Di sebelahnya, anak-anak ayam yang menetas di bulan Juni, sudah berganti bulu pipih, dengan dipandu induknya, sibuk mencakar-cakar tanah mencari makanan. Bagi mereka, berkokok masih terlalu dini, yang terpenting saat ini adalah berebut biji rumput dan serangga.
Kini sudah akhir Agustus, sorgum di lereng gunung sudah bisa dipanen. Sorgum yang digunting digantung di bawah atap rumah, warnanya merah menyala. Batang sorgum dikumpulkan dengan teliti oleh Tuan Xiao Man, ia ingin membuat perkakas rumah tangga. Cabai di ladang juga sudah siap dipetik. Karena sebelumnya kekurangan garam dan tak punya banyak tempayan, semua cabai dikeringkan, tak ada yang diolah jadi sambal atau sejenisnya.

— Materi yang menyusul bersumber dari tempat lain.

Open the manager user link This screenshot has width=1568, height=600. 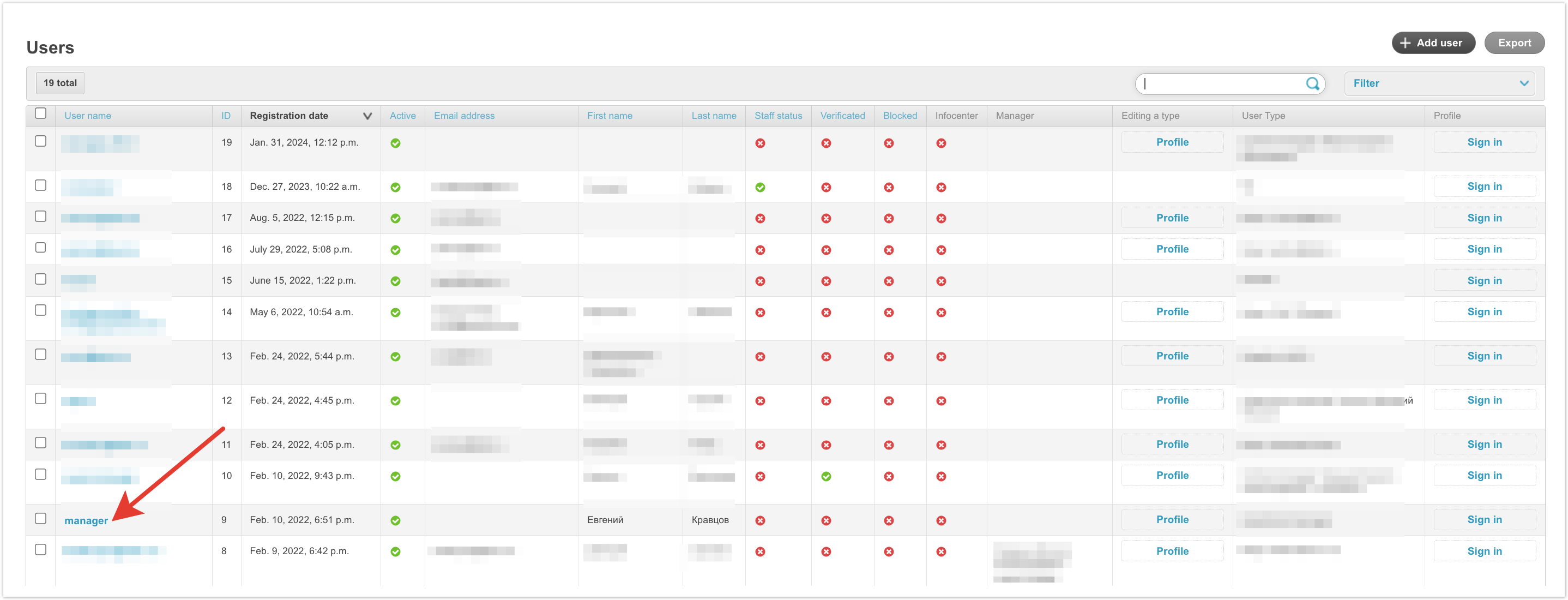[x=86, y=521]
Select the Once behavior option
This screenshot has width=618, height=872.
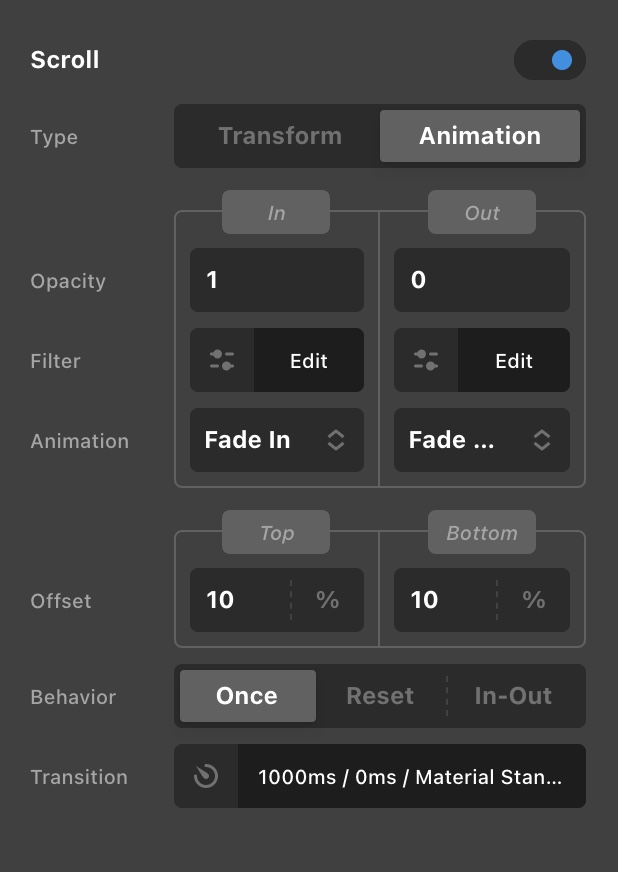click(248, 696)
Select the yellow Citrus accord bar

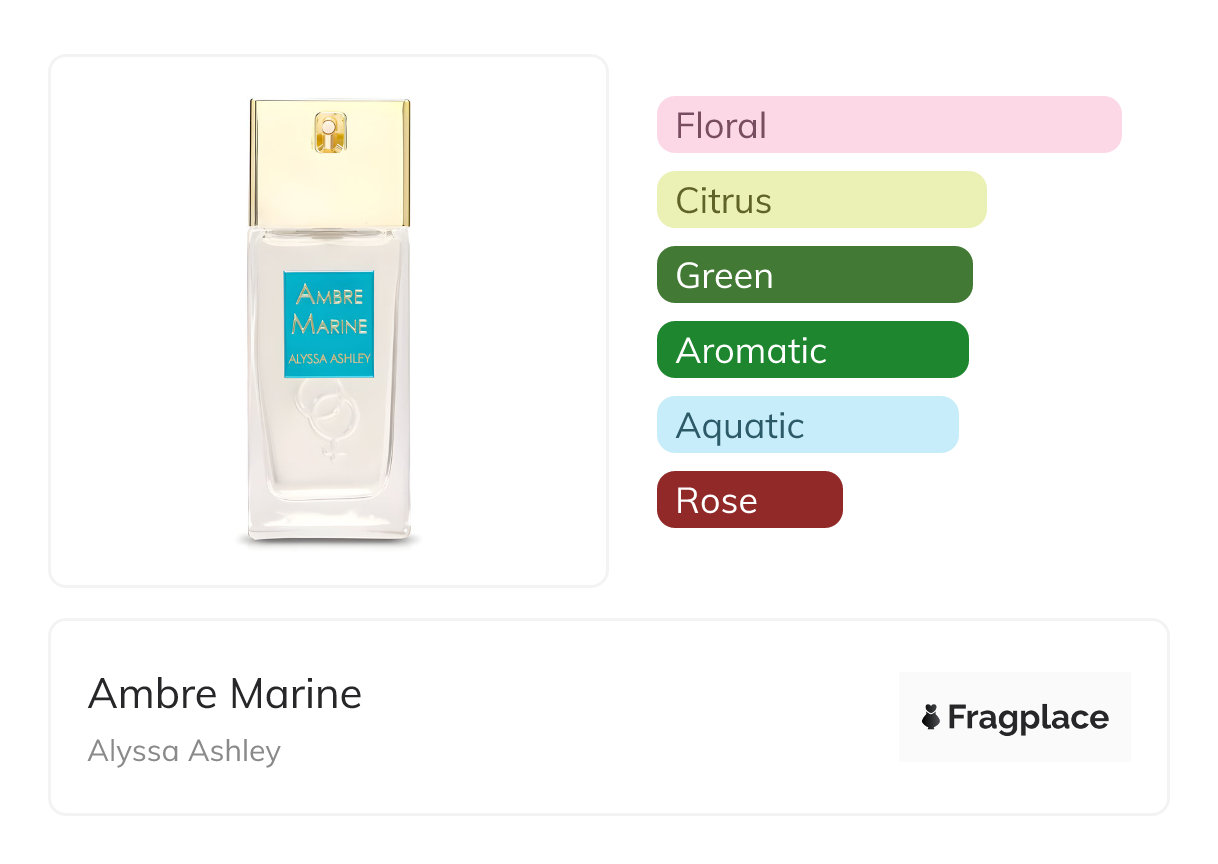coord(821,200)
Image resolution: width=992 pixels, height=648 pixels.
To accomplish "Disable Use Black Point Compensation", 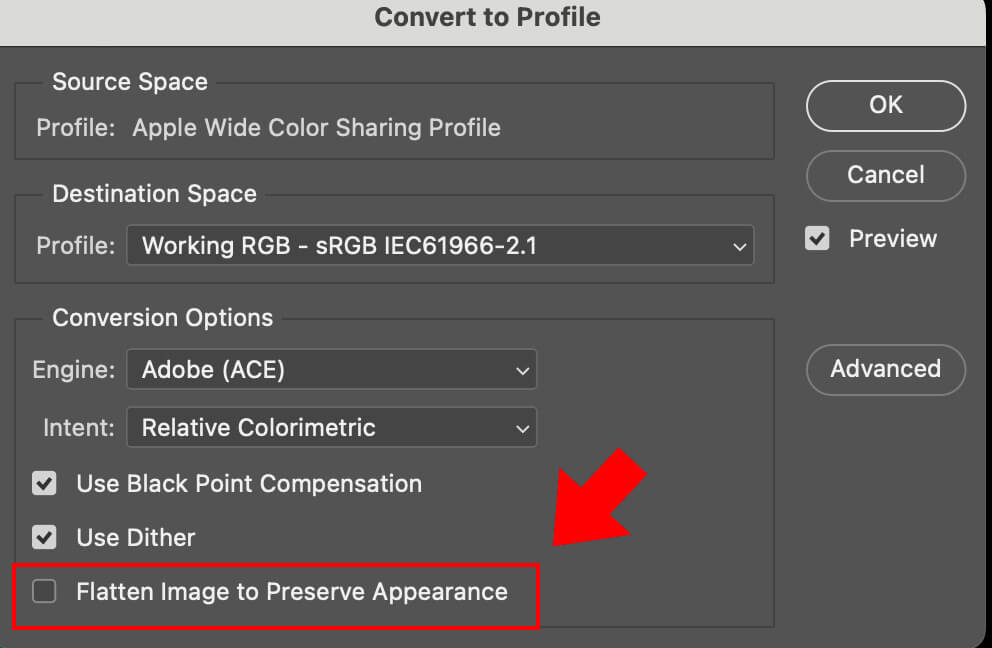I will coord(44,483).
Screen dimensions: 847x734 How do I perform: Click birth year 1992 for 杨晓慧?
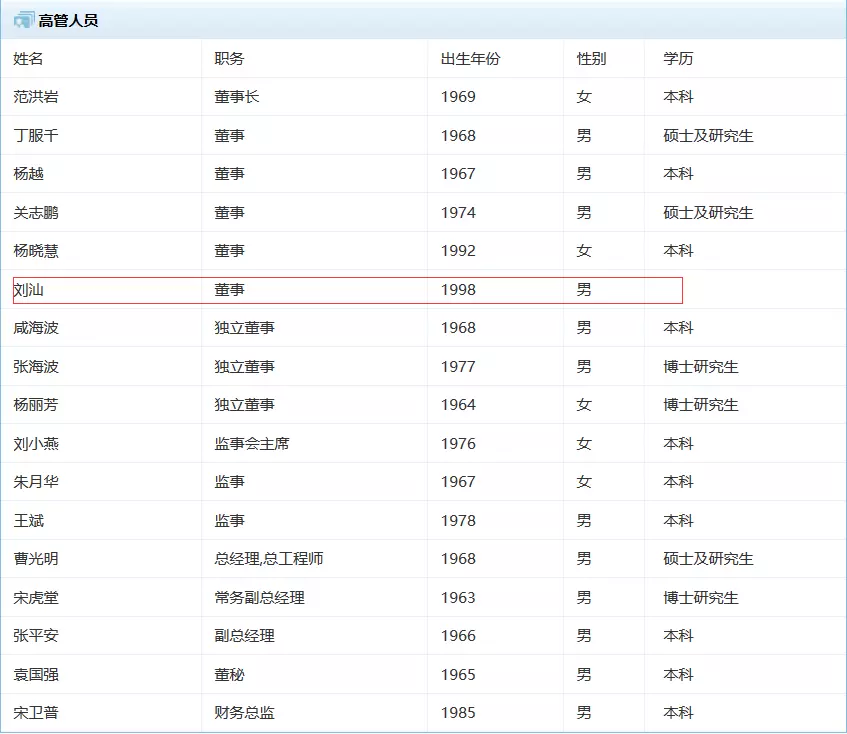pyautogui.click(x=458, y=251)

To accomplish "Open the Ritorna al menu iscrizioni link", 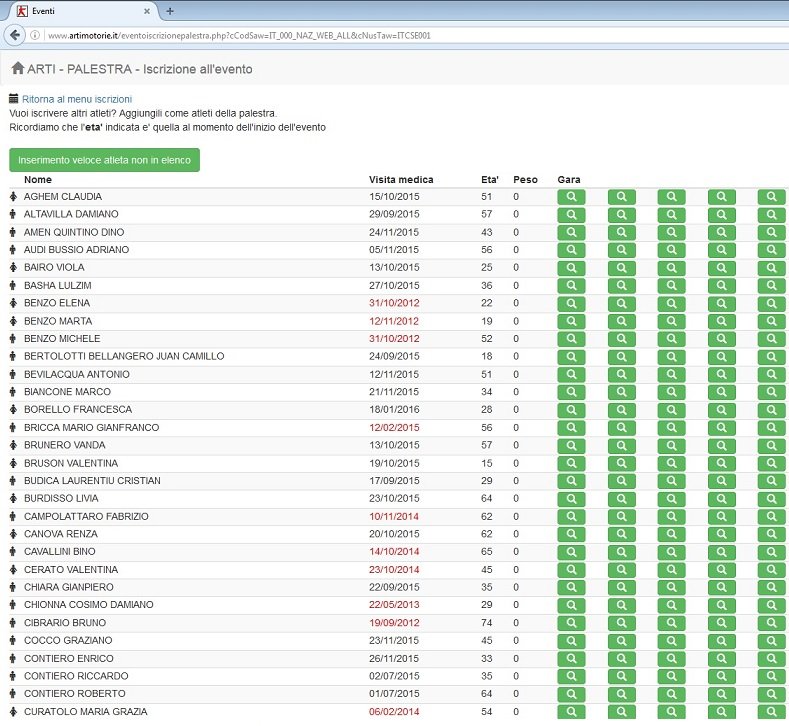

Sekarang, dua keluarga mulai membuat tempe dari kacang kedelai, menjemur pasta kacang, dan membuat bumbu sederhana. Urusan rumah tangga dipegang oleh Chun Feng dan nenek Xiao Man, sementara Jiang Zhi kembali mencari obat.
Ketika turun gunung dan mengorek tempayan di desa, Jiang Zhi tak sengaja mendengar beberapa prajurit medis mengeluh sambil mengobrol. Mereka bilang karena banyak korban luka, cuaca panas musim gugur membuat orang merasa pengap, sehingga beberapa hari lalu sering ada yang tidur di luar di atas batu, lalu terkena masuk angin dan akhirnya diare terus-menerus, membuat para petugas kebersihan kelelahan. Tabib Xu juga sangat kesal, katanya persediaan obat sudah minim, jika masih begitu, siapa yang tidur di luar tak akan diberi obat lagi.
Obat yang terakhir Jiang Zhi berikan kepada Xu Dong adalah hasil persiapan khusus, kebanyakan untuk luka memar, tidak banyak untuk penyakit umum, terutama seperti yang disebutkan para prajurit medis, yaitu diare akibat masuk angin.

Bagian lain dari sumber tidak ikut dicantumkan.